Exercise directions: From the entries that follow, gather each line holding the word "Project".

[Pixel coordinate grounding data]
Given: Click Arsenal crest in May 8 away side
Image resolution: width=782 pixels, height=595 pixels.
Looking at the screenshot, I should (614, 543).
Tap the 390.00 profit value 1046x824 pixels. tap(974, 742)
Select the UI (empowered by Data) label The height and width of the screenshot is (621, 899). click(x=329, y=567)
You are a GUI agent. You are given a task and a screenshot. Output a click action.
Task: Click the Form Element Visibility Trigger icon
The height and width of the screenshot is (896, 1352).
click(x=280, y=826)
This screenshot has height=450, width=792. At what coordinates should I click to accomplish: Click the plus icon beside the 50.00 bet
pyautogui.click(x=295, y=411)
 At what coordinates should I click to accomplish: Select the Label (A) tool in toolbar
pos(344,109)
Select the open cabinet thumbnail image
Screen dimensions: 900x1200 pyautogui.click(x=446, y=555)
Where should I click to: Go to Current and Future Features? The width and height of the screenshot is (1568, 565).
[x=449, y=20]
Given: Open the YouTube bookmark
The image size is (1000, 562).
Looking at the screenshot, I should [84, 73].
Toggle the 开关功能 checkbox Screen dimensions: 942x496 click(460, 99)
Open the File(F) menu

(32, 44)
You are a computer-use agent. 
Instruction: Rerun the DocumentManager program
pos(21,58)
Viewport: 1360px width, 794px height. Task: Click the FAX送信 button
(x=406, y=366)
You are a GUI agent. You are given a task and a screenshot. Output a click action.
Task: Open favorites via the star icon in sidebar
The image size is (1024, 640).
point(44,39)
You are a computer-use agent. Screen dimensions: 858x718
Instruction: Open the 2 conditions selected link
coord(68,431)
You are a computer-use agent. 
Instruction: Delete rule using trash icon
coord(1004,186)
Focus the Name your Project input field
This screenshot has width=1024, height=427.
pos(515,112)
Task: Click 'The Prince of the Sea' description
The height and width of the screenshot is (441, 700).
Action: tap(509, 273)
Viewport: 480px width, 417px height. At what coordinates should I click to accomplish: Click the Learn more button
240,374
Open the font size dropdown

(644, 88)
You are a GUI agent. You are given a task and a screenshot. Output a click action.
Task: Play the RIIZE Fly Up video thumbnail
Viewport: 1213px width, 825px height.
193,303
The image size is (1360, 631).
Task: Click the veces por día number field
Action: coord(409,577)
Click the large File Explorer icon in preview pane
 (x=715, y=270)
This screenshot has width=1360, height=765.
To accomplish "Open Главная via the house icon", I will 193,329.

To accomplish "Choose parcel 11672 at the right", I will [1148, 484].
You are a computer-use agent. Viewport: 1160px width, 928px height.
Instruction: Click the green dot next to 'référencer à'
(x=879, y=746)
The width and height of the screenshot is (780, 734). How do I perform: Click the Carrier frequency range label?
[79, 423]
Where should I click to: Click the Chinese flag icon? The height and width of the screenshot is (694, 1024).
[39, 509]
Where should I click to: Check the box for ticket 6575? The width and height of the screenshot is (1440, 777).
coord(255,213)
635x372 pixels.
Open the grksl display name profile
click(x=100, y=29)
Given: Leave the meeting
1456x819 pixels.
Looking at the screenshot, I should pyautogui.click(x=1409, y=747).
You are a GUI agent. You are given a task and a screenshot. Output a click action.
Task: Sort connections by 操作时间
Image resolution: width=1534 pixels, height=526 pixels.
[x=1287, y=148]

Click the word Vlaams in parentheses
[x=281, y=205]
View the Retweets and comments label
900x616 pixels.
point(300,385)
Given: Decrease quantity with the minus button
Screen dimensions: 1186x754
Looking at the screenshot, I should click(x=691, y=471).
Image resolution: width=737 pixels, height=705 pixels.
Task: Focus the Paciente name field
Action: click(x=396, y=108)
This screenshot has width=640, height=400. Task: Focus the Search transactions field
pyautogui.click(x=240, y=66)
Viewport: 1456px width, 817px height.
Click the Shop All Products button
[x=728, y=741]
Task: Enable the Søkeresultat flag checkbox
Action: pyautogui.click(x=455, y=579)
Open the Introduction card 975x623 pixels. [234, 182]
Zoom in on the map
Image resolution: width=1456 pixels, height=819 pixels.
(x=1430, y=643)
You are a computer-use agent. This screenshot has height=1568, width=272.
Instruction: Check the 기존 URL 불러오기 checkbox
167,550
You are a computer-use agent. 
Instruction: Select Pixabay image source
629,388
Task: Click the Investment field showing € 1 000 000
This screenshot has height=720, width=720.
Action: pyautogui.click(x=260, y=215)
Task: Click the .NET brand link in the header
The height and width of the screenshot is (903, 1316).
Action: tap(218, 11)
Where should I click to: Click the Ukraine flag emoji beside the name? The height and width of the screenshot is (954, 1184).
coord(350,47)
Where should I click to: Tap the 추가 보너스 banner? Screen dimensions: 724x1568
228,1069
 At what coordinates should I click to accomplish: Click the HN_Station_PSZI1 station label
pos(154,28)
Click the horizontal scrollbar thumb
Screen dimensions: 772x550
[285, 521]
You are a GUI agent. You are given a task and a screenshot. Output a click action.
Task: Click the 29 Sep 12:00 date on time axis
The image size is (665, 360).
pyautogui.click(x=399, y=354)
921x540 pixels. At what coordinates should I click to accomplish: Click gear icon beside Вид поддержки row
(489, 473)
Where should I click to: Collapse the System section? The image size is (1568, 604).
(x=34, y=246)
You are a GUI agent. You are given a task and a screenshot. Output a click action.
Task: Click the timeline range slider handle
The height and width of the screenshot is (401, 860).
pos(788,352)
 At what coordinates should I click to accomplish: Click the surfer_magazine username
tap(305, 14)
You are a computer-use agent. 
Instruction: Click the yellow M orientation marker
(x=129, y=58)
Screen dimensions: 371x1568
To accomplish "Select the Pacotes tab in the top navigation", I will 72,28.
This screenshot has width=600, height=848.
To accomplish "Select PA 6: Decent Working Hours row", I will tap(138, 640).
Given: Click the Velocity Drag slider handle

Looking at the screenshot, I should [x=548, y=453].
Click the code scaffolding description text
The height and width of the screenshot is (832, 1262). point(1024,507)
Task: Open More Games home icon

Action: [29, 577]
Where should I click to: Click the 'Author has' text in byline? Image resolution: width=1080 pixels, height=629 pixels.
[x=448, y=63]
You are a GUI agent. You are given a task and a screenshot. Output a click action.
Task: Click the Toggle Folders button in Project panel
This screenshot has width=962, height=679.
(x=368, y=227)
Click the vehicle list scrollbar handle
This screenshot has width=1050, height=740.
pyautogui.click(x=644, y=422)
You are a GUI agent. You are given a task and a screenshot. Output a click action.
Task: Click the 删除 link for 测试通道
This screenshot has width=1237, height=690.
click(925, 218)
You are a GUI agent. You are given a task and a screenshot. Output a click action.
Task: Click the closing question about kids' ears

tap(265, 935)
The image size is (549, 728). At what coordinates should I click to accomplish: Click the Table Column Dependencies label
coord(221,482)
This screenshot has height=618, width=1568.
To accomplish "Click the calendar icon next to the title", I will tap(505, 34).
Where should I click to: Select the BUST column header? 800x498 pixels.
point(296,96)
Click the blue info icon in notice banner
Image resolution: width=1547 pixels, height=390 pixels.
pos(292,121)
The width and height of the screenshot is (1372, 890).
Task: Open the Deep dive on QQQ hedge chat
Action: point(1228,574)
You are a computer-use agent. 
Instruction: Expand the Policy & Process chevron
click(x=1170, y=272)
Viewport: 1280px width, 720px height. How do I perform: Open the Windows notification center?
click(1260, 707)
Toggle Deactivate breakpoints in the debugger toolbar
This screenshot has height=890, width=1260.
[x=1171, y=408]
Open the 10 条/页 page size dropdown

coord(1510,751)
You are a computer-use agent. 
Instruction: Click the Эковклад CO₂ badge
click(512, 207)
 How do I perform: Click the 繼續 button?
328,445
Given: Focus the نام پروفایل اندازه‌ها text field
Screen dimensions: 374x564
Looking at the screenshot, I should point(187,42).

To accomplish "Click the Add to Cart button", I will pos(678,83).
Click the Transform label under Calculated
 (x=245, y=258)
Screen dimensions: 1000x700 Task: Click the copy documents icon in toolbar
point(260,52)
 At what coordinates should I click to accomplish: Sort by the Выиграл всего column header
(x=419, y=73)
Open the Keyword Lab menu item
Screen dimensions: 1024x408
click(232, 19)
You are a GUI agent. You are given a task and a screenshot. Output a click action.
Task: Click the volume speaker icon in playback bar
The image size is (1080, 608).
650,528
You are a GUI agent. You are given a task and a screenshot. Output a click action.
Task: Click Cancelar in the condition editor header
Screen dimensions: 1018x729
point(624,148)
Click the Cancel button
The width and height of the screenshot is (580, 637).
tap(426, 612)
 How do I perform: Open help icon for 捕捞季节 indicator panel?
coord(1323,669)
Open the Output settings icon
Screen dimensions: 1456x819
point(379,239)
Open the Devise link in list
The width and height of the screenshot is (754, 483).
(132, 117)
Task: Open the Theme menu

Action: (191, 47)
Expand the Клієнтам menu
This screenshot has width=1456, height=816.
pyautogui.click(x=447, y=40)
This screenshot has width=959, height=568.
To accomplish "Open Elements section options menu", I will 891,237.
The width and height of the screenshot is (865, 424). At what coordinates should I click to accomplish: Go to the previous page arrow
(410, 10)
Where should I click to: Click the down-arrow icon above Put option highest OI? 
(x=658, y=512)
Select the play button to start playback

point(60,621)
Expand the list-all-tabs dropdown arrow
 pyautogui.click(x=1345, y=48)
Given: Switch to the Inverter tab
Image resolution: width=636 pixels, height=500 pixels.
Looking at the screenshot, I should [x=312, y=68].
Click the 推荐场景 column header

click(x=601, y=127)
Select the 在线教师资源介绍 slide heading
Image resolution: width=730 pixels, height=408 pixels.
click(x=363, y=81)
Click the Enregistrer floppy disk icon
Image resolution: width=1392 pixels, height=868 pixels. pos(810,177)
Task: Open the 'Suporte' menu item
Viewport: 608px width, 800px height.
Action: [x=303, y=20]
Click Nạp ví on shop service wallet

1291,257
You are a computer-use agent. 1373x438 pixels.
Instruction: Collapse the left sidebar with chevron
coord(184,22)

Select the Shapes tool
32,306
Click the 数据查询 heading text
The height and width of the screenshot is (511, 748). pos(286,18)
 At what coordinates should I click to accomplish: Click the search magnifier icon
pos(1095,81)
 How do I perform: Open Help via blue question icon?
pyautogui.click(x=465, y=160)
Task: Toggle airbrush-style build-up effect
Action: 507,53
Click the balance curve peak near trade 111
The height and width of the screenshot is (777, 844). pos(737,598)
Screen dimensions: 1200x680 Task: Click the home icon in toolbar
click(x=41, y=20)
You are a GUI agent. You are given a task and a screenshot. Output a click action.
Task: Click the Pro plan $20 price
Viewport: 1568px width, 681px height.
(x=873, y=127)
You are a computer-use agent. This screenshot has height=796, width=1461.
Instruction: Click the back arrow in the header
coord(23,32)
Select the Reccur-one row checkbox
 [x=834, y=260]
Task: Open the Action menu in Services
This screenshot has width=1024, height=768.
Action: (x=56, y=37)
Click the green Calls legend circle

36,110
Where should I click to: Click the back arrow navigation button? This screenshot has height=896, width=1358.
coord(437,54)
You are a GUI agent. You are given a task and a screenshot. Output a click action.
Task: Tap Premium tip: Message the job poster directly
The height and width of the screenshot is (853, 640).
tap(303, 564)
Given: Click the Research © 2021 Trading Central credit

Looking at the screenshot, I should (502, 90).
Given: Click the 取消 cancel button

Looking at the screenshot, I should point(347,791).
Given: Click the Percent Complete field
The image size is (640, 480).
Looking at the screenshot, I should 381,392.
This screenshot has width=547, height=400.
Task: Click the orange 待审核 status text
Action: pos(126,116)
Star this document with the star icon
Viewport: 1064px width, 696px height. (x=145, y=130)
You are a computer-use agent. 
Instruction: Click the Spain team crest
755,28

Solution to this task:
Focus the Name your Project input field
Task: Click the Toggle Folders button in Project panel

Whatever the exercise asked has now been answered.